The Texas State campus as seen last week from a B-24J. Photo by Sean Wardwell.
By SEAN BATURA
One doesn’t go long in San Marcos without hearing a common complaint in the local town vs. gown fabric: Every time Texas State expands, it takes more land off the city’s property tax rolls, since the university’s property isn’t taxable.
The growth of Texas State’s main campus from 11 acres in 1899 to more than 468 acres today has fueled worries, especially in recent years, that the university grows only at economic cost to the city, Hays County and the San Marcos CISD. Eyebrows are raised about a university master plan showing the south porch of campus sweeping downhill and approaching Hutchison Street, taking the northern edge of downtown.
However, the university says it has no intention of expanding beyond its present general boundaries, which basically consist of University Drive on the east and south, Sessom Drive on the north and RR 12 on the west.
Maybe as recently as two decades ago, when the city and the university both were much smaller than they are today, the growth of neither much conflicted with the other. But now, when an addition to the university is a subtraction from the local tax rolls, the difference can hardly escape notice.
For example, the university has acquired about 131 acres through 12 separate land deals in the last five years, including its most recent buy of the 4.14 acre Hidden Village apartment complex from KAL Pacific, LLC in 2008. The Hidden Village property was appraised at $2,493,440, which means the city lost about $13,220 in annual property taxes out of the deal, while Hay County was short approximately $11,405 and San Marcos Consolidated Independent School District lost about $34,160. The university plans to replace Hidden Village with parking spaces to accommodate the expansion of Bobcat Stadium.
“I think the university, Hays County, San Marcos CISD — all entities who carry property off the tax (rolls) — contribute significantly to economic development in San Marcos through employment, through their payroll, (and) through the services they require to do business,” said Kim Porterfield, who occupies a full-blooded position in the matter. Porterfield not only is a San Marcos City Councilmember, but she’s also the university’s director of community relations.
Quoting Porterfield, “So, I think you have to look at the whole picture, you know?”
Porterfield said San Marcos needs “to be aware of and monitor” the university’s land acquisition habits, as the city’s infrastructure cannot support “a whole lot of (university) growth.” However, Porterfield said, she sees no sign that school administrators are looking to aggressively expand the university’s territory. Porterfield said she remembers when River House, where she has her university office, used to be a VFW building.

Exercises to complete>
1. Answer these questions from the article on Texas State's land purchases, one line each:
(a) How large was the university's main campus in 1899?
(b) Which street marks the north side of the university's present general boundaries?
(c) What does the university plan to put in place of Hidden Village?
2. Carry on the article about Texas State's growth and the city's property tax rolls, starting right after its final sentence.

Data supplied>
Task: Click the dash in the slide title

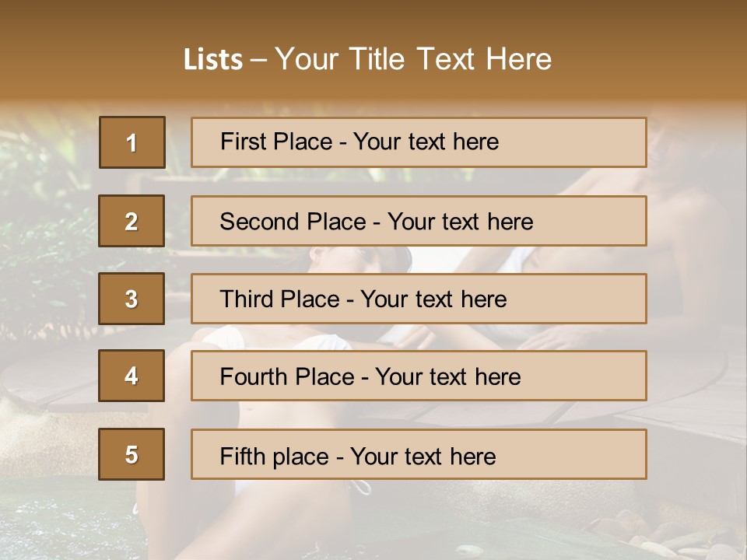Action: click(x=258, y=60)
...
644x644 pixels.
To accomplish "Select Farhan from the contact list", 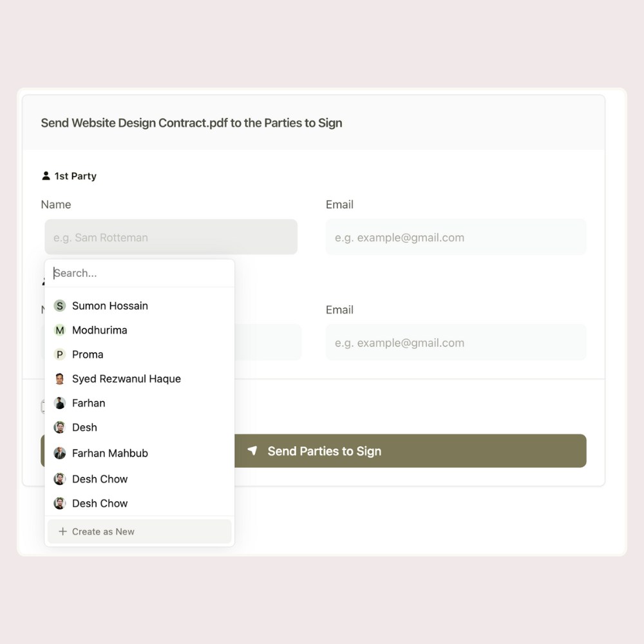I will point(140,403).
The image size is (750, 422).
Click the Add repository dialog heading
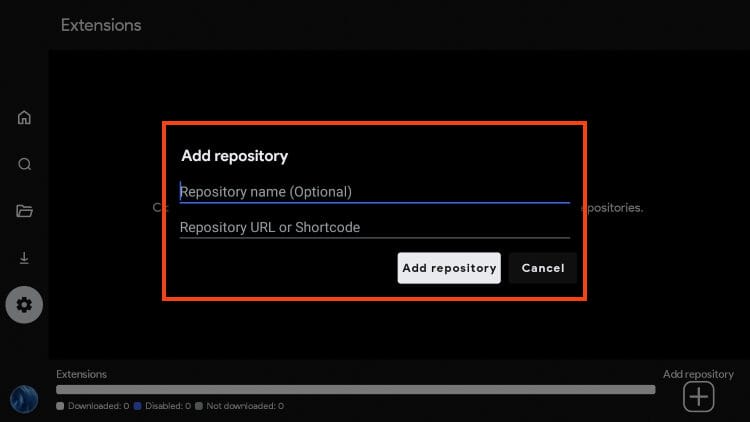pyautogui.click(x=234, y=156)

Outputs for the tasks>
1.
(a) 11 acres
(b) Sessom Drive
(c) Parking spaces, to accommodate the expansion of Bobcat Stadium

2.
Last year, Texas State’s property tax-exempt status resulted in about $119,543 and $105,608 in lost revenues to San Marcos and Hays County, respectively. San Marcos took in $4,342,478 last year in property taxes, which amounted to 12.57 percent of its total revenue. Hays County brought in $26,896,361 in property taxes last year — 57 percent of its general fund revenue.
The Introduction to Texas State University’s Campus Master Plan 2006-2015 states that the university will endeavor to maintain its primary boundaries of University Drive, Ranch Road 12 and Sessom Drive.
“The Campus Master Plan and facilities shall accommodate a future student body of no greater than 30,000 students on the San Marcos campus unless there is a fundamental infrastructure change in San Marcos,” the Introduction states.
Texas State announced a record spring enrollment this year of 27,509, up 3.9 percent from a year earlier.A stated goal of the Campus Master Plan is to “reverse the trend of creating impervious surfaces and actively work towards the reduction of existing impervious surfaces on the campus.”
According to the document, 40 percent of the campus is impervious surface, which creates “a host of problems for the City of San Marcos.” The Master Plan calls for a “gray to green” initiative, which entails large amounts of surface parking spaces giving way to trees and other natural vegetation. However, the number of parking spaces will remain constant, with new parking garages at the east and west edges of campus taking up the slack. A “pay and park” garage will be built near University Drive and North Edward Gary Street for students and city residents.
“Right now our goal is to buy any property that’s within our university boundaries,” said Associate Vice President for Finance and Support Services Nancy Nusbaum, who is also chair of the Campus Master Plan Steering Committee.
Nusbaum said the university is trying to buy two private homes that lie within the boundaries of Texas State University. She said the owner of one of the homes is currently unwilling to sell. Both homes are being rented to students. Windgate Condominiums also lies within the borders of Texas State University, though Nusbaum said the university is not trying to buy the property at this time, “but could eventually, maybe someday.”
Nusbaum said in the interests of keeping university land contiguous, the school is negotiating an easement with the City of San Marcos near Hidden Village and trying to work out a deal with the San Marcos Public Housing Authority “for a small piece (of land) to connect (Hidden Village). Because we’re not exactly adjacent (to it).”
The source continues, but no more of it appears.